TEXTAUSZUG —
Doch noch etwas macht die Castara Bay für uns besonders. Sie wird bis auf weiteres unser südlichster Punkt bleiben, den wir in den nächsten Jahren anlaufen werden. Natürlich nur, wenn es bei unseren bisherigen Plänen bleibt und wir nicht doch noch einem Hurricane nach Trinidad ausweichen müssen 🫢.
Da wir in der »richtigen« Richtung segeln, sind die knapp 13 Seemeilen ein Genuss. Ein Genuss, den wir gleich doppelt genießen können, denn unter Land stampft sich wie wir gestern ein Segler unter Motor in Richtung Charlotteville voran und draußen versucht sich ein anderer Segler beim Aufkreuzen. Um ehrlich zu sein, wird der Motorfahrer wohl schon mit seinem Abendbrot lange fertig sein, bevor der Segler überhaupt daran denken kann, sich vor Charlotteville eine Mooring zu schnappen. Und beiden ist das Extra-Money sicher, denn wer Freitag nach 4 pm kommt, zahlt Montag gleich mal doppelt 🥳.
Auch die Castara Bay ist fast vollständig mit Moorings für Fischerboote belegt und die schaukeln schon mal recht munter in den Wellen. Wir brauchen zwei Anläufe, um einen Ankerplatz zu finden, der wenigstens halbwegs passt. Zur Not geht das so mal und wenn man inkognito unterwegs ist, ist das auch ok, aber »gut liegen« geht definitiv anders. Insgesamt liegen wir zu weit draußen, aber ein »weiter drinnen« gibt es nicht. Erstens ist der Bogen der Bucht ohnehin sehr flach und zweitens ist kein Platz für Ankerlieger zwischen den Moorings.

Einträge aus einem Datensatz
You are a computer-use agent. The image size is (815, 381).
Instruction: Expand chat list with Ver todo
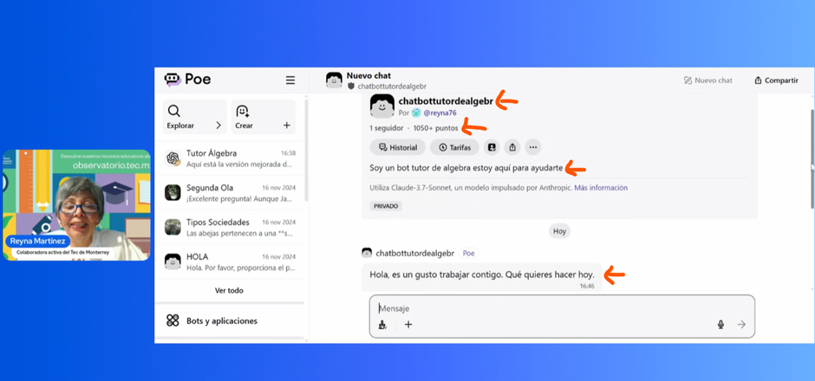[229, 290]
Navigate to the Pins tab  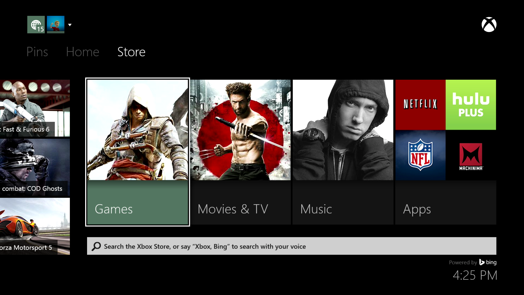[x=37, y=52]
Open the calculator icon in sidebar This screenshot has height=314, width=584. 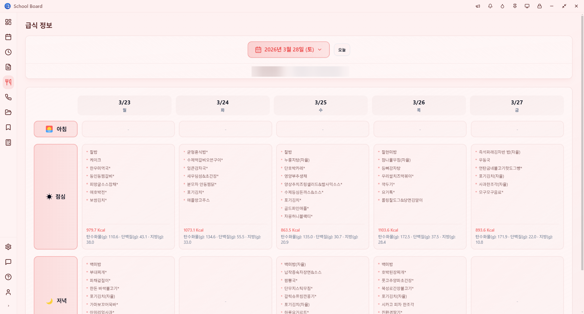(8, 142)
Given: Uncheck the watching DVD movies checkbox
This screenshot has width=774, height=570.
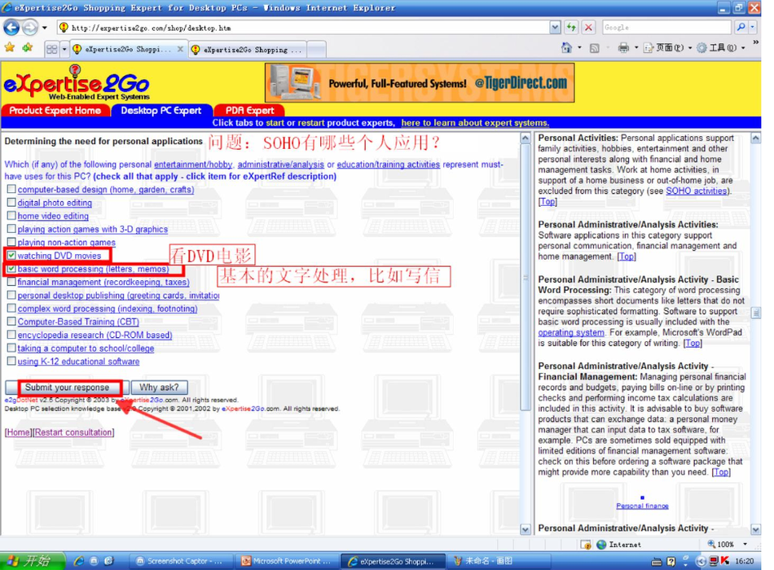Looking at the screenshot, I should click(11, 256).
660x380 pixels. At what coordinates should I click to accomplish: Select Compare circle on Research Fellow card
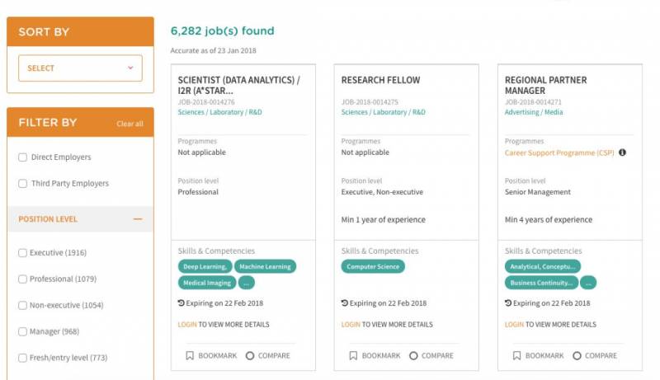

AUFGABEN —
- a) Was passiert laut dem Textauszug über die Castara Bay mit Seglern, die am Freitag nach 4 pm ankommen?
- b) Greif den Textauszug über die Castara Bay nach seinem letzten Satz auf und schreib ihn weiter.
Die Auflistung ist eigenständiges Material und hat mit dem Textauszug nichts zu tun.

LÖSUNGEN —
- a) Sie zahlen am Montag gleich doppelt.

- b)
In dieser Nacht schlafen wir »quer«, weil die PINCOYA wie eine Große rollt. Kaum mal 30 Sekunden ist Ruhe, bevor es wieder losgeht. Wir hatten das schon schlimmer, was den Ankerplatz in der Castara Bay aber auch nicht besser macht. So bestätigt sich das, was wir uns schon gedacht haben. Im Norden Tobagos geht nur die Man-of-War Bay, alles andere geht nur nach tagelanger Windstille, was allerdings den Guiana-Strom auch nicht aufhält.
Am nächsten Morgen erleben wir ein ungewöhnliches Fischereispektakel. Vom Strand aus wird im freien Teil der Bucht ein riesig langes Netz ausgelegt und in einem großen Bogen wieder zurück zum Strand geführt. Wir sind mit der PINCOYA fast im Weg, denn das Netz wird nur 2 m neben uns entlanggeführt.
Auf dem Strand beginnen nun immer mehr Helfer das Netz wieder einzuholen. Meter für Meter ziehen sie den großen Bogen immer mehr zusammen. Das ist Schwerstarbeit und immer mehr Touristen packen mit an. Am Ende ziehen auf jeder Seite bestimmt 20 Leute mit aller Kraft und holen einen Meter nach dem anderen ein.
Lange passiert nichts und wir sind schon fast enttäuscht, dass wir mit unseren Ferngläsern nichts zu sehen bekommen. Aber dann kommt auf den letzten Metern Leben ins Treiben. Das merken auch die Seevögel. Unzählige kleine Fische werden mit dem Netz auf den Strand gezogen und es scheint sogar ein kleinerer Rochen dabei zu sein. Den bugsieren die Fischer aber gekonnt wieder ins Wasser, der Rest wird in Eimern gesammelt und kurz darauf steigt am Strand der Rauch des ersten BBQs auf.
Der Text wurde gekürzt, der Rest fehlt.